● **Records shown**

——————

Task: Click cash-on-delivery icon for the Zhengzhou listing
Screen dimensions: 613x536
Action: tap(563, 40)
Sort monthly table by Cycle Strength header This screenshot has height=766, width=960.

——————

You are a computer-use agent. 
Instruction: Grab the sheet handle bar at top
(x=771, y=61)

——————

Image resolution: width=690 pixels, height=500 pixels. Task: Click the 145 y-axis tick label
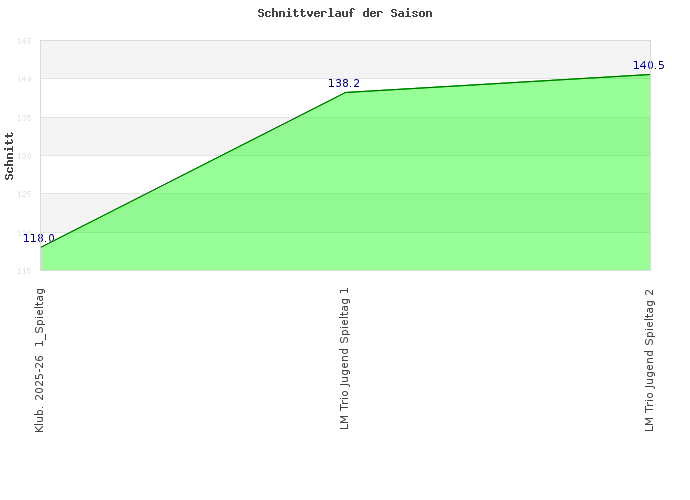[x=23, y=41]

——————

● **What you will do**
Return only the stretch of the material above from the line holding "Task: Click cash-on-delivery" through the line holding "Sort monthly table", copied exactly.

● **Solution for this problem**
Task: Click cash-on-delivery icon for the Zhengzhou listing
Screen dimensions: 613x536
Action: tap(563, 40)
Sort monthly table by Cycle Strength header This screenshot has height=766, width=960.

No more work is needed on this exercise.